La société Entreprise Blanloeil demande la condamnation de l’Etat, pour la période d’emploi de M. A…, compte tenu d’un partage de responsabilité, à lui verser la somme de 357 065, 97 euros à rapporter à la somme de 396 739,96 euros dont elle a dû s’acquitter. Toutefois, eu égard à la période pour laquelle la société requérante est en droit de rechercher la responsabilité de l’État, soit la période allant de 1970 au 17 août 1977, l’État doit alors être condamné à lui verser la somme arrondie à 38 394,19 euros, compte tenu du partage de responsabilité déterminé au point 9.
Sur les intérêts et la capitalisation des intérêts :
La société Entreprise Blanloeil a droit, comme elle le demande, d’une part, aux intérêts de la somme de 38 394,19 euros à compter du 13 avril 2022, date de réception par l’administration de sa demande préalable, d’autre part, à la capitalisation des intérêts à compter du 13 avril 2023, date à laquelle était due, pour la première fois, une année d’intérêts, ainsi qu’à chaque échéance annuelle à compter de cette date.

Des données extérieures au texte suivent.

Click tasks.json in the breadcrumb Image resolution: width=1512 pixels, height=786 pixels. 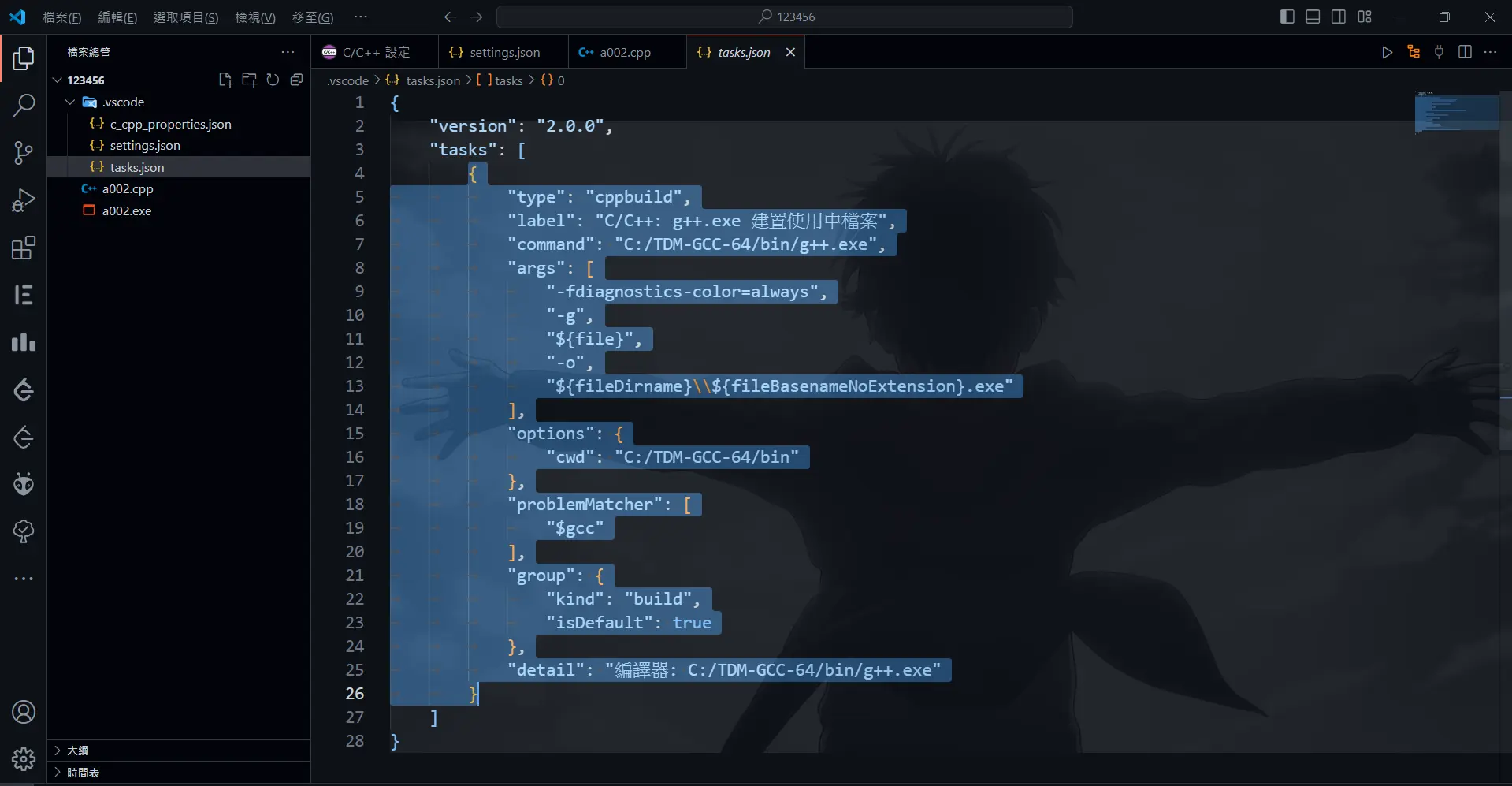432,80
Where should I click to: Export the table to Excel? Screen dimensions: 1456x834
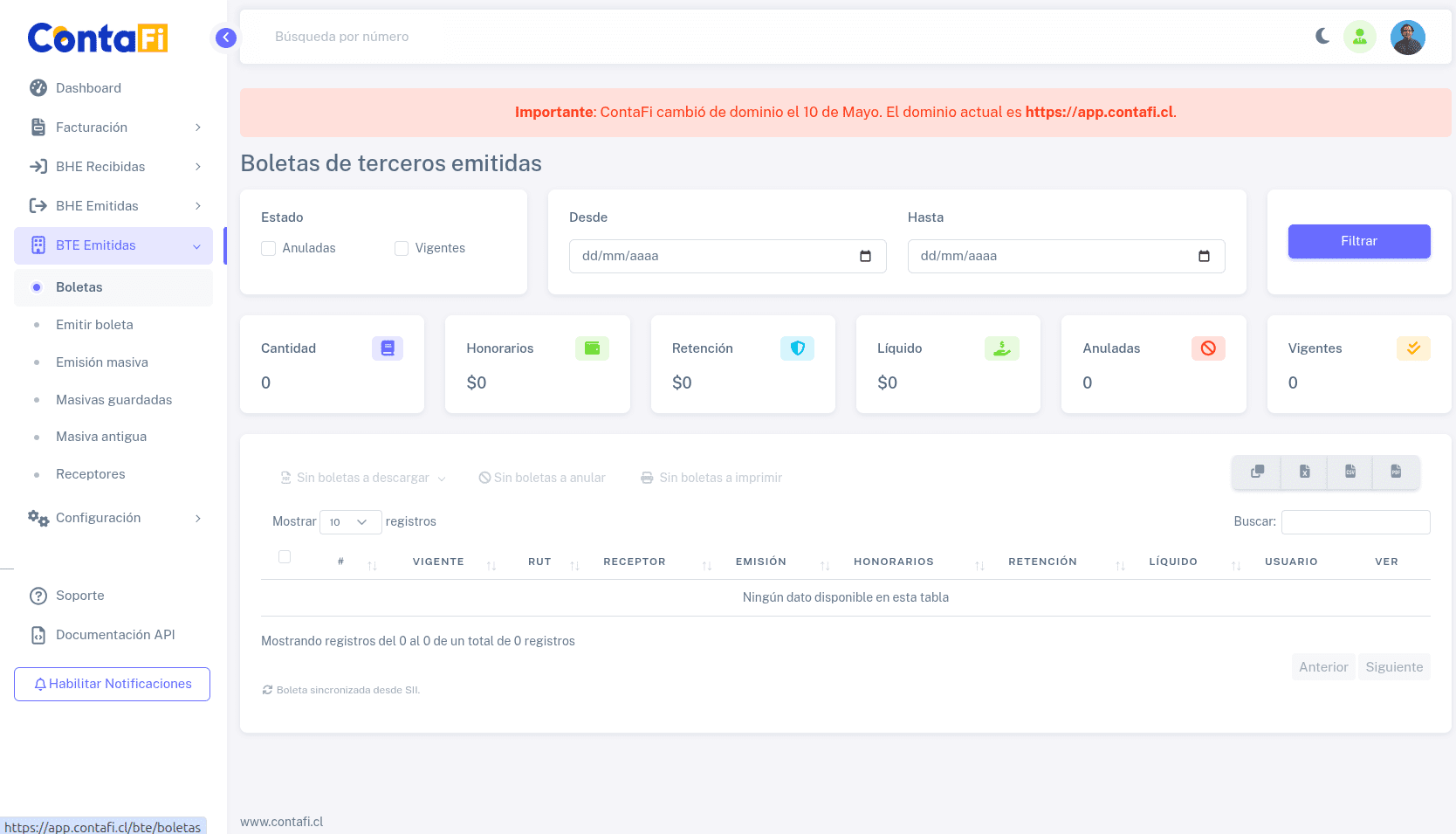[x=1304, y=472]
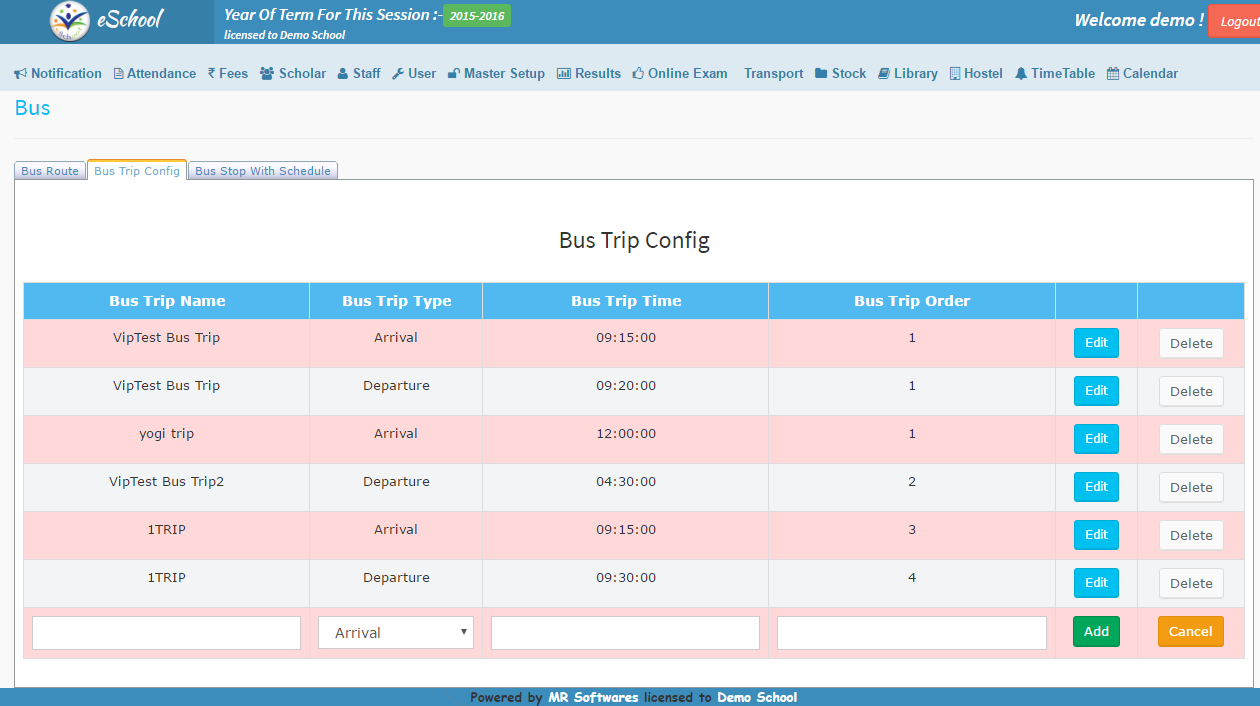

Sur les conclusions tendant à l’application de l’article L. 761-1 du code de justice administrative :
Il y a lieu, dans les circonstances de l’espèce, de mettre à la charge de l’Etat une somme de 1 200 euros à verser à la société Entreprise Blanloeil sur le fondement de l’article L.761-1 du code de justice administrative.
D E C I D E :
Article 1er : L’Etat est condamné à verser à la société Entreprise Blanloeil la somme de 38 394,19 euros assortie des intérêts au taux légal à compter du 13 avril 2022. Les intérêts échus à la date du 13 avril 2023, puis à chaque échéance annuelle à compter de cette date, seront capitalisés à chacune de ces dates pour produire eux-mêmes intérêts.
Article 2 : L’Etat versera à la société Entreprise Blanloeil une somme de 1 200 euros sur le fondement de l’article L. 761-1 du code de justice administrative.
Article 3 : Le surplus des conclusions de la requête de la société Entreprise Blanloeil est rejeté.
Article 4 : Le présent jugement sera notifié à la société Entreprise Blanloeil et à la ministre du travail, de la santé, des solidarités et des familles.
Délibéré après l’audience du 22 septembre 2022, à laquelle siégeaient :
M. Penhoat, président,
Mme Guillemin, première conseillère,
M. Bernard, conseiller.
Rendu public par mise à disposition au greffe le 20 octobre 2025.
Le rapporteur,
E. BERNARD
Le président,
A. PENHOAT
La greffière,
A. VOISIN
La République mande et ordonne à la ministre du travail, de la santé, des solidarités et des familles, en ce qui le concerne, ou à tous commissaires de justice à ce requis, en ce qui concerne les voies de droit commun contre les parties privées, de pourvoir à l’exécution de la présente décision.